Berlin (dpa/bb) - Sogenannte Schockanrufe von Betrügern in russischer Sprache treten seit Jahresbeginn verstärkt auf. Bis zum 24. Februar waren es allein in Berlin bisher rund 20 Taten mit einer Schadenssumme von rund 400.000 Euro, wie die Polizei mitteilte.

Die Anrufer würden sich ganz gezielt an russischsprachige Berliner wenden, meist in höherem Alter. Am Telefon weine dann etwa eine angebliche Verwandte, weil sie einen tödlichen Verkehrsunfall verursacht habe. Dann übernimmt ein angeblicher Polizist das Gespräch und verlangt eine sofortige hohe Kaution. Die Anrufe gibt es auch in abgewandelten Formen. Seit Januar würden in hoher Frequenz russischstämmige Menschen angerufen.

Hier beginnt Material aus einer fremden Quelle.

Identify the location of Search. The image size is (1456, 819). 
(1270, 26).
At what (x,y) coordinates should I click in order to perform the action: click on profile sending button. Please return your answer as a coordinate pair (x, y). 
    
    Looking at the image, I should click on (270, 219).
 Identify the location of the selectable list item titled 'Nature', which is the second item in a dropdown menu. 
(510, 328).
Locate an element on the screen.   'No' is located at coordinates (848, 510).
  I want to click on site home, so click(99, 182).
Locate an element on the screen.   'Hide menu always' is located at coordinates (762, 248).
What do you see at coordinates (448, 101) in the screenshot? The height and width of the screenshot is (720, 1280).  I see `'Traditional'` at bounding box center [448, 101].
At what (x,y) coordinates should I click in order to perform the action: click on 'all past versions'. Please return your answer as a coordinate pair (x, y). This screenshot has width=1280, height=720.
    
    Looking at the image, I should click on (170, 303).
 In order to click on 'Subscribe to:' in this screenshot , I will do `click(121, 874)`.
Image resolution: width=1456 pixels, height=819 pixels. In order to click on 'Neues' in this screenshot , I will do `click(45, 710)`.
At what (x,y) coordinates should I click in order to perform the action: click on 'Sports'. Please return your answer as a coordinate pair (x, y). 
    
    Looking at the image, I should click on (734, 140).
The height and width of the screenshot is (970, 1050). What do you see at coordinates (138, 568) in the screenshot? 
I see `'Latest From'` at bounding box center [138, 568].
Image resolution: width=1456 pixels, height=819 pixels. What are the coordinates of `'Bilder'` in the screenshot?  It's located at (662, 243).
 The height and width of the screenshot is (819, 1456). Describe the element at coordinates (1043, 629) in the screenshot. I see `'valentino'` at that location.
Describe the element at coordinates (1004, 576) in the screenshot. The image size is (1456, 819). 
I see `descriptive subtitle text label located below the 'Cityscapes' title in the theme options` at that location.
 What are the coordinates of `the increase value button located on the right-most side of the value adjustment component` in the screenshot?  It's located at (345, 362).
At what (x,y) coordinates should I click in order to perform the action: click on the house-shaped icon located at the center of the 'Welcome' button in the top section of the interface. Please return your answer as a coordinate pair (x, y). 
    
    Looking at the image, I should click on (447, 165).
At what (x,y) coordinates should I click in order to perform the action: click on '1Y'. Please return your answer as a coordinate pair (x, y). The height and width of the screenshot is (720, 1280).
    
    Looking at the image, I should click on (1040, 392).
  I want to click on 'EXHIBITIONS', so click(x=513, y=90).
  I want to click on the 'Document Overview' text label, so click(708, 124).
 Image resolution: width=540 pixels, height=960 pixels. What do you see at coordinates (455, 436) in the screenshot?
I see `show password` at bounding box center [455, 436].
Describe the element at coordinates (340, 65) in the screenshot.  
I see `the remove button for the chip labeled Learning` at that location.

So ging am Montag ein 84-jähriger Mann in Spandau ans Telefon und wurde von seiner vermeintlichen Schwiegertochter dringend um Geld gebeten. Später erschien ein Bote und holte eine Summe ab.

Die Polizei betonte in deutscher und russischer Sprache: Niemals verlange sie am Telefon Geld. "Seien Sie grundsätzlich misstrauisch, wenn Sie am Telefon um Geld gebeten werden." Immer sollte bei Familienangehörigen nachgefragt werden. "Übergeben Sie niemals Geld an Mittelspersonen oder Ihnen unbekannte Menschen."